Review Reports - Intention Reasoning for User Action Sequences via Fusion of Object Task and Object Action Affordances Based on Dempster–Shafer Theory

Round 1

Reviewer 1 Report

Comments and Suggestions for Authors

In this paper is proposed an intention reasoning method for users’ action sequences by fusing object-task and object-action affordances based on D-S Theory.

The proposal is composed of different stages.

Firstly, authors use an object recognition network to obtain object’s class in which the user is focused, then establish the object/task ontology and object-task affordance. Authors encode the object-task affordance into probabilistic relations based on CP-logic to build the object-task intention reasoning model.

Reinforcement learning is used to update user’s habits.

To accurately infer user intention, authors fusion object-task and object-action affordance.

Then, the D-S evidence theory is used to reason about both task intentions and action intentions under the dual constraints of object-task and object-action affordance.

As presented by the authors the proposed methodology allows the WMRA to accurately understand users’ task intentions and select and execute appropriate actions.

On section 3 authors describe methods used, particularly on section 3.3 authors describe in detail the DS Model used, except for some minor details, the section it’s very well described, and let readers to understand the proposed approach.

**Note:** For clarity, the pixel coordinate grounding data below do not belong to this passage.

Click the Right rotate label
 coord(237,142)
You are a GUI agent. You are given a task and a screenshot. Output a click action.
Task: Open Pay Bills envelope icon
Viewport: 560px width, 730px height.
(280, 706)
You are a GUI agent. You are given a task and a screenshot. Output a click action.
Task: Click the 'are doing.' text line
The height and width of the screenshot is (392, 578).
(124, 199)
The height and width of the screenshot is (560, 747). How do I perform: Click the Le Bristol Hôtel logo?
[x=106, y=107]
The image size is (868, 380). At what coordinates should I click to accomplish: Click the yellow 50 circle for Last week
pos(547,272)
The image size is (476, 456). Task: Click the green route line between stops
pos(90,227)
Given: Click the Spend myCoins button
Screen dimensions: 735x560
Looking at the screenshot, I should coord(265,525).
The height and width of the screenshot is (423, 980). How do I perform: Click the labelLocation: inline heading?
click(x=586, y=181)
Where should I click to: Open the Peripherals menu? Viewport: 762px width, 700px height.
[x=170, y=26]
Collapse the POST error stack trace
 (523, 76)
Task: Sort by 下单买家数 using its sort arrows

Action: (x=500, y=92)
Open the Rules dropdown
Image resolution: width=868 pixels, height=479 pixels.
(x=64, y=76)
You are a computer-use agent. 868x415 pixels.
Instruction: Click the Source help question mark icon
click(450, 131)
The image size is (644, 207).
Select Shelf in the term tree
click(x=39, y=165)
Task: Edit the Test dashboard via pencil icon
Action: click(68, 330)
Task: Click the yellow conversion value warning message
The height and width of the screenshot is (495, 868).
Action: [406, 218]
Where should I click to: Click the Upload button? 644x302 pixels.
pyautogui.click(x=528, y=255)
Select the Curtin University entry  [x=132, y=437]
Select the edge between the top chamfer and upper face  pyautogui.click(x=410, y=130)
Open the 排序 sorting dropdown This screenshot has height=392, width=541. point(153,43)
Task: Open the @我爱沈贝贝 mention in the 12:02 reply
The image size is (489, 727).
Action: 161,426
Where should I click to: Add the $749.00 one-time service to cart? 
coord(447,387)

It is desirable to equalize paper sections, as for example section 2 it is very short in relation to others.

In general, the paper is correctly wrote and self-contained, however, are required more details about experiments (section 4), how many experiments were made on the training model? (Lines 498-499). Authors mention at lines 512 and 513 “excellent segmentation performance”, but it is required to mention how this performance was measured, a table or graphs could help a lot.

Authors report experiments on two users, however it is not clear if this number of users is enough to conclude that the proposed methodology can adapt to different habits of different persons, experiments with more people will be suitable.

Authors claim that their method reduce the number of interactions for single target objects, how this was measured?

In order to accept this affirmation authors should present some comparisons.

Additionally, some other minor issues should be solved before acceptation.

In line 30 please provide the correct words for the WMRA acronym, as presented on abstract. Acronym STGCN-LSTM should be defined and should be written as ST-GCN-LSTM.

A blank space is required between “.” and “In” on line 52.

Paragraph on lines 120-124 should be rewritten, as in the form it’s presented the first sentence it’s confusing.

There is an isolated “t” on line 133.

At line 134, should be referenced also the section 5 Conclusions.

Sentence on lines 136 to 137 should be rewritten to make a more fluid reading.

CRF on line 141 hasn’t been defined.

Please verify captions at right column of Figure 1.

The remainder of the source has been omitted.